Engendering Institutions: women and political representation in legislatures and executives; women’s rights in constitutional and legal reform; women in local government and decentralization; the state and gender mainstreaming.
Women’s Collective Mobilization: women’s movements as social movements in global perspective; African women’s movements in historical perspective; African feminisms and transnational feminisms and related topics.
Gender and Conflict: women and war and peacemaking; women in reconstruction and rebuilding; women as refugees and internally displaced people; as well as women and gender based violence and rape.

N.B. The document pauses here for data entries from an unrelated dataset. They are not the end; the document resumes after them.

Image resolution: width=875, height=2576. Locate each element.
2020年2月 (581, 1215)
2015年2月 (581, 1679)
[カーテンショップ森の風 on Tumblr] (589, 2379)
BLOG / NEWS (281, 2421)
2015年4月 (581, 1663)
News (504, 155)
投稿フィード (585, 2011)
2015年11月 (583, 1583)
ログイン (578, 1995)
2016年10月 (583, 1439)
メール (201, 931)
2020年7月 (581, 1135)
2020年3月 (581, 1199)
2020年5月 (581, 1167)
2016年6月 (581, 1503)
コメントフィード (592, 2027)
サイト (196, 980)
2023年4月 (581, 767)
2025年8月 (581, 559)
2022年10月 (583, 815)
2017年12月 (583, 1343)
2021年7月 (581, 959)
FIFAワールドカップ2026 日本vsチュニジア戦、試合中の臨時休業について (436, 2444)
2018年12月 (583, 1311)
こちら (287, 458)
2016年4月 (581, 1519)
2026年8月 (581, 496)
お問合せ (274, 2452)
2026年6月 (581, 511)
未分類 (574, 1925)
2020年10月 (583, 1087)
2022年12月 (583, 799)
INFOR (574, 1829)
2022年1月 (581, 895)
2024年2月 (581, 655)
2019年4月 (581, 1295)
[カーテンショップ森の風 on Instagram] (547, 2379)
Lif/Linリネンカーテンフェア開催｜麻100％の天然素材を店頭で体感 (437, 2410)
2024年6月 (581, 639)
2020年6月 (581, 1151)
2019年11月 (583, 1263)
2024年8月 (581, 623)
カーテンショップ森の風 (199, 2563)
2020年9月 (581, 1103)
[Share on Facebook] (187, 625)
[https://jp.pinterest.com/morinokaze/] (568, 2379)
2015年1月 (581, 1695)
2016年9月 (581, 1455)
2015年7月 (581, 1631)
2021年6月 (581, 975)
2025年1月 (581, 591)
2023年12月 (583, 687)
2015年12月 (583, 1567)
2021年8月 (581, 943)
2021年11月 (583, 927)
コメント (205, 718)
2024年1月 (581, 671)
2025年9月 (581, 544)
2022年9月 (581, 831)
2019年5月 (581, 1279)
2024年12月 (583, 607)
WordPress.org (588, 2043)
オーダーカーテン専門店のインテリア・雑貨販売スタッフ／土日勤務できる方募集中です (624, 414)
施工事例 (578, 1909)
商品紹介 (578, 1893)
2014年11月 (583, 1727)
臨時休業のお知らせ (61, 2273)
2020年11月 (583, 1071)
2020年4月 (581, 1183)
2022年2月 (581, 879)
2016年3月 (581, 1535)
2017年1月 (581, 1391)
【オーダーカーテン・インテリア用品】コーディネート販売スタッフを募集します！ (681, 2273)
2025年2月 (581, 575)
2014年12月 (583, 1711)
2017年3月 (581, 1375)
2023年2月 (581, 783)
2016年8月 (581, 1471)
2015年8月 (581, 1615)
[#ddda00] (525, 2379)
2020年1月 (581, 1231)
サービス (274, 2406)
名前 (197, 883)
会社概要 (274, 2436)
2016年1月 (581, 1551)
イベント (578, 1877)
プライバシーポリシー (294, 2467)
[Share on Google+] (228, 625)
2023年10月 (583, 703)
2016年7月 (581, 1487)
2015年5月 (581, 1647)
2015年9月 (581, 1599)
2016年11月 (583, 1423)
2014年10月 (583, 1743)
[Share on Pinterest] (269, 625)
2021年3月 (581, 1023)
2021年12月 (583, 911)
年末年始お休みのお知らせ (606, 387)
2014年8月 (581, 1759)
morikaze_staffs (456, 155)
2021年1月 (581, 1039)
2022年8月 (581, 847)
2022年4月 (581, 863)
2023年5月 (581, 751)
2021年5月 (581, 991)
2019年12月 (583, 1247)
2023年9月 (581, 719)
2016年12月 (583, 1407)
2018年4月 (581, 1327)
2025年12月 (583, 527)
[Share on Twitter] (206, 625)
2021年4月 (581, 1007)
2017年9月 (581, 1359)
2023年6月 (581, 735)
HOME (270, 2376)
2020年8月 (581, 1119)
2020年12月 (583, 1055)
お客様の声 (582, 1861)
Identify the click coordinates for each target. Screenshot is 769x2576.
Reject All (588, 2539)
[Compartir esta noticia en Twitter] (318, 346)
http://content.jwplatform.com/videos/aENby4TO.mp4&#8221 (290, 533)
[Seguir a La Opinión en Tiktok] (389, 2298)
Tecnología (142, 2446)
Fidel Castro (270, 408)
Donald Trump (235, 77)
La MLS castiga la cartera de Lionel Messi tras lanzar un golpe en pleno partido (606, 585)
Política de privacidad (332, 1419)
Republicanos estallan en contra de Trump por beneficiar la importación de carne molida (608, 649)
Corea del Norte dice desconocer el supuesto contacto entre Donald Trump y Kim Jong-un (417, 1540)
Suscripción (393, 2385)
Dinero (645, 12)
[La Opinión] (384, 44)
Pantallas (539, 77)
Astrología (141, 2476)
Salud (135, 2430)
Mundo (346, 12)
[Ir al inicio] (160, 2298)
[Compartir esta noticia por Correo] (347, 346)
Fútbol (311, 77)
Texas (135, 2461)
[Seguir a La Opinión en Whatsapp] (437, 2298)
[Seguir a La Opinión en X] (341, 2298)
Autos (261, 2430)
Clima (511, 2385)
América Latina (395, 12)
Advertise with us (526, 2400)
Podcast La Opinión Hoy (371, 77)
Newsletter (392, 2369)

Gender and Democratization: the role of women’s movements in democratic transition and consolidation; why non-democratic regimes may advance women’s rights; and the impact of democracy on women’s rights.
Gender and Identity: topics such as intersectionality; ethnicity, class and sexual orientation; and women, gender and sexualities as contested categories.
Applications
Applications for participation in the workshop should be sent to the American Political Science Association electronically by April 2, 2010; please email applications directly to africaworkshops@apsanet.org.  The final list of selected Workshop Fellows will be announced in April.
Applications must be in English and include:
1.    The completed application form.
2.    A detailed, recent curriculum vita/resume.
3.    A 500-word description of the applicant's current research interests, how these relate to the workshop theme, and describes the empirical focus of the applicant's research and current status of the applicant's research project.
4.    A 5-10 page written document that is part of the applicant's on-going research project.  This can be a work-in-progress that is part of a paper, article, or chapter, and should tell the reader about the empirical and the theoretical/conceptual interests of the author.
5.    Two letters of reference on official letterhead and scanned as electronic files. If the applicant is a graduate student, one letter should be a letter of introduction from the applicant's supervising professor. If the applicant is a researcher or faculty member, the letters can be from a former dissertation supervisor, a colleague or collaborator in the applicant's home institution or elsewhere, a university official, or an employer.